(Beginning of DATASET RECORDS)
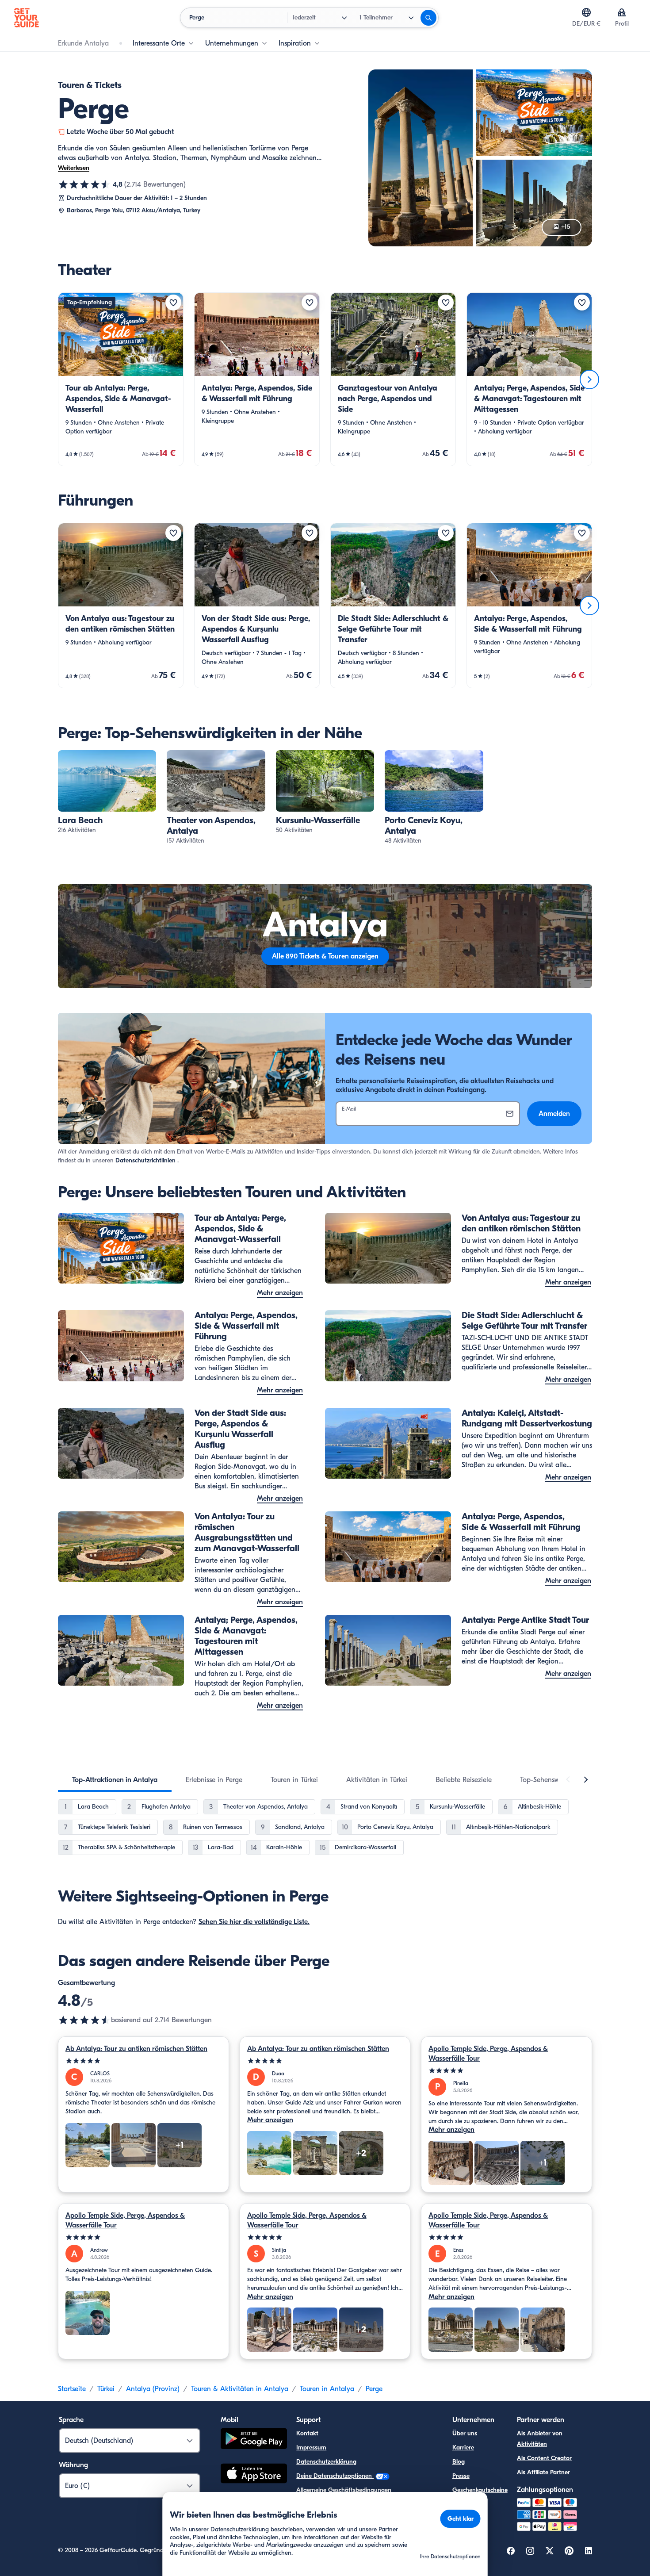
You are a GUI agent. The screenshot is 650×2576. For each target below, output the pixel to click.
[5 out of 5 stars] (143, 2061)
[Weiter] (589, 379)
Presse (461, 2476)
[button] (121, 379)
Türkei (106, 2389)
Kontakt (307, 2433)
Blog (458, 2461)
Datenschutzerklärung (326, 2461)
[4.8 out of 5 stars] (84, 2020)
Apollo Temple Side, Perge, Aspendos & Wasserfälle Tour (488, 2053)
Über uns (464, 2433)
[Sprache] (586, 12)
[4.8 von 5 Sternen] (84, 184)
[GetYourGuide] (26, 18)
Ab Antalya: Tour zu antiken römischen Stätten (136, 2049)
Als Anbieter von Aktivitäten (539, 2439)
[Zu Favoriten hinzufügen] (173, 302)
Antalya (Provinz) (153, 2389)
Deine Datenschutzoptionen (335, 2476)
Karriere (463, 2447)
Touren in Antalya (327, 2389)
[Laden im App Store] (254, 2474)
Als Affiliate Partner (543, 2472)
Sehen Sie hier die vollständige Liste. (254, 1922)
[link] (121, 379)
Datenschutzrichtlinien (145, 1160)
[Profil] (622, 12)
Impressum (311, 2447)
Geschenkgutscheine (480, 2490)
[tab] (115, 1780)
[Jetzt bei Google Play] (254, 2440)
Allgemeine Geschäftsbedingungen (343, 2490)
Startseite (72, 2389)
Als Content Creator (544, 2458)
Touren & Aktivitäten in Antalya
(End of DATASET RECORDS)
BRIEF:
Only the line containing "Kontakt (307, 2433)" and the lines after it, through the end of the data, should be copied, exactly as they are.

REPLY TO THE TASK:
Kontakt (307, 2433)
Blog (458, 2461)
Datenschutzerklärung (326, 2461)
[4.8 out of 5 stars] (84, 2020)
Apollo Temple Side, Perge, Aspendos & Wasserfälle Tour (488, 2053)
Über uns (464, 2433)
[Sprache] (586, 12)
[4.8 von 5 Sternen] (84, 184)
[GetYourGuide] (26, 18)
Ab Antalya: Tour zu antiken römischen Stätten (136, 2049)
Als Anbieter von Aktivitäten (539, 2439)
[Zu Favoriten hinzufügen] (173, 302)
Antalya (Provinz) (153, 2389)
Deine Datenschutzoptionen (335, 2476)
Karriere (463, 2447)
Touren in Antalya (327, 2389)
[Laden im App Store] (254, 2474)
Als Affiliate Partner (543, 2472)
Sehen Sie hier die vollständige Liste. (254, 1922)
[link] (121, 379)
Datenschutzrichtlinien (145, 1160)
[Profil] (622, 12)
Impressum (311, 2447)
Geschenkgutscheine (480, 2490)
[tab] (115, 1780)
[Jetzt bei Google Play] (254, 2440)
Allgemeine Geschäftsbedingungen (343, 2490)
Startseite (72, 2389)
Als Content Creator (544, 2458)
Touren & Aktivitäten in Antalya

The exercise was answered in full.